#### Instructions for the task
From the mailing-list reply on libeio and event loops, give the part starting at "Re: Feature request: ability" and ending at "currently running on." again, swapping "TLS" for "thread-local storage" throughout.

Re: Feature request: ability to use libeio with multiple event loops

Yaroslav Tue, 03 Jan 2012 03:02:27 -0800

>
> > (4.1) Does TLS impose extra overhead (performance cost) compared to
> regular
> > memory storage? Is it recommended to use in performance-concerned code?
>
> It requires an extra indirection. The app has to:
> 1. Figure out which thread it's currently running on.
> 2. Look up the location of the requested data based on the current thread
> ID.
> How fast this is and whether there's any locking involved depends on
> the implementation. I've benchmarked __thread in the past and
> glibc/NTPL's implementation seems pretty fast. It was fast enough for
> the things I wanted to do it with, though I didn't benchmark how fast
> it is compared to a regular pointer access.
>
>
> > For example, I have a program that has several threads, and each thread
> has
> > some data bound to that thread, e.g. event loop structures. Solution
> number
> > one: pass reference to this structure as a parameter to every function
> call;
> > solution number two: store such reference in TLS variable and access it
> from
> > every function that needs to reference the loop. Which solution will work
> > faster?
>
> This really depends on the TLS implementation. You should benchmark it.
>


I made simple test. Simple pointer passing works about 15-20% faster than
TLS. Although both are quite fast.
For example: 256 threads x 100 mln func calls each
pointer: ~18 sec
TLS: ~22 sec
(measured on quad core CPU running Ubuntu 11.10 64bit)

Interesting observation: removing __thread storage class makes thread data
shared by all threads. Even without any locks concurrent modifications of
the same memory area result in 5-10 fold test time increase. I.e., shared
variable write is about 5-10 times slower than non-shared even without any
locks.

Yaroslav

On Mon, Jan 2, 2012 at 2:05 PM, Hongli Lai <[email protected]> wrote:

> On Mon, Jan 2, 2012 at 10:29 AM, Yaroslav <[email protected]> wrote:
> > (2.1) At what moments exactly this syncronizations occur? Is it on every
> > assembler instruction, or on every write to memory (i.e. on most variable
> > assignments, all memcpy's, etc.), or is it only happening when two
> threads
> > simultaneously work on the same memory area (how narrow is definition of
> the
> > area?)? Perhaps there are some hardware sensors indicating that two cores
> > have same memory area loaded into their caches?
>
> As far as I know (correct me if I'm wrong), when you execute a CPU
> instruction that writes to a memory location that's also cached by
> another CPU core, will cause the system to execute its cache coherence
> protocol. This protocol will invalidate the cache lines in other CPU
> cores for this memory location. MESI is a protocol that's in wide use.
> See http://www.akkadia.org/drepper/cpumemory.pdf
>
> You can see your multi-core system as a network of computers. You can
> see each CPU cache as a computer's memory, and the main memory as a
> big NFS server.
>
>
> > (2.2) Are there ways to avoid unnecessary synchronizations (apart from
> > switching to processes)? Because in real life there are only few
> variables
> > (or buffers) that really need to be shared between threads. I don't want
> all
> > memory caches re-synchronized after every assembler instruction.

#### Data block

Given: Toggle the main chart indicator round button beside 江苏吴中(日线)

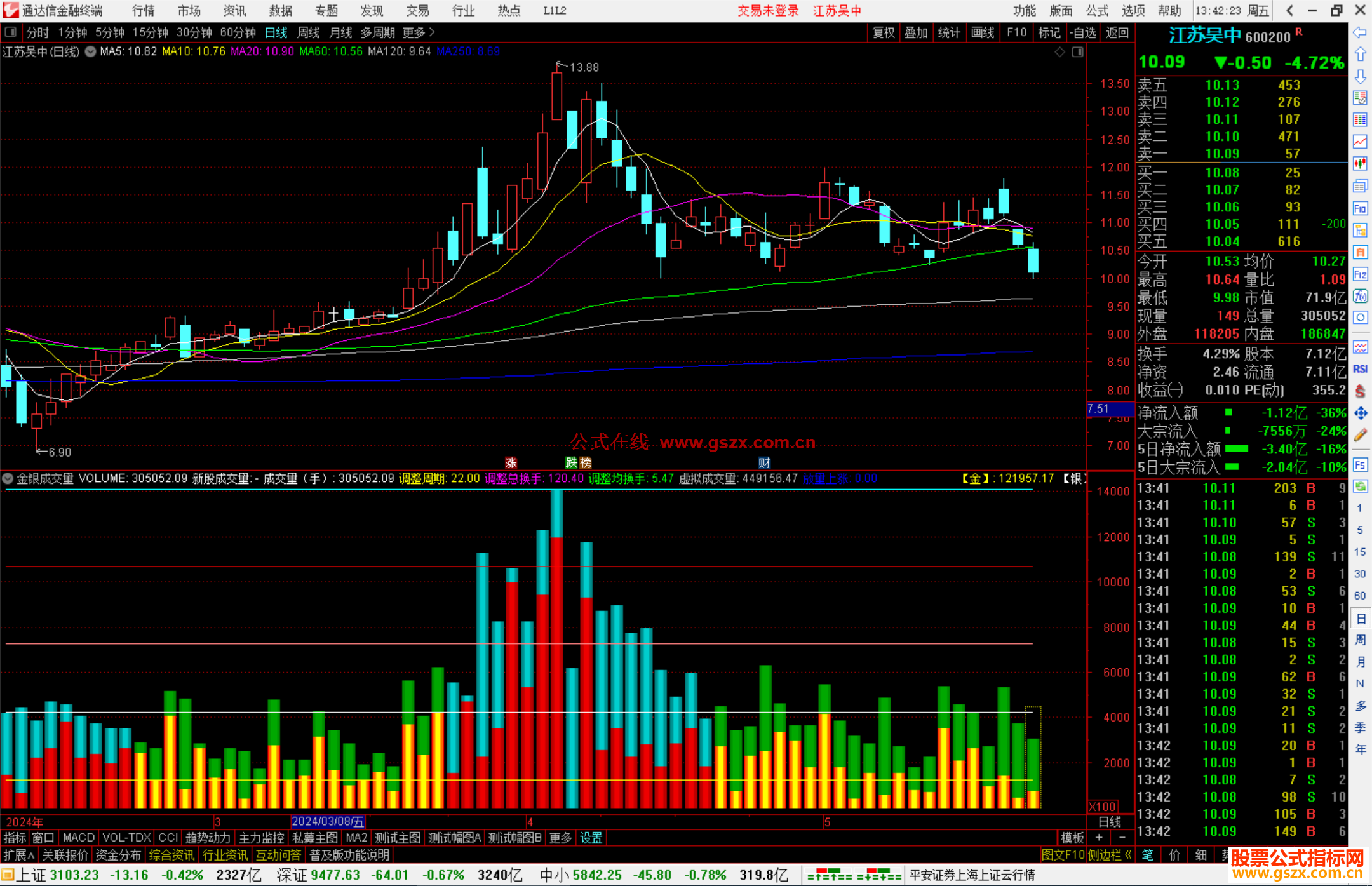Looking at the screenshot, I should (91, 51).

#### Result of this task
Re: Feature request: ability to use libeio with multiple event loops

Yaroslav Tue, 03 Jan 2012 03:02:27 -0800

>
> > (4.1) Does thread-local storage impose extra overhead (performance cost) compared to
> regular
> > memory storage? Is it recommended to use in performance-concerned code?
>
> It requires an extra indirection. The app has to:
> 1. Figure out which thread it's currently running on.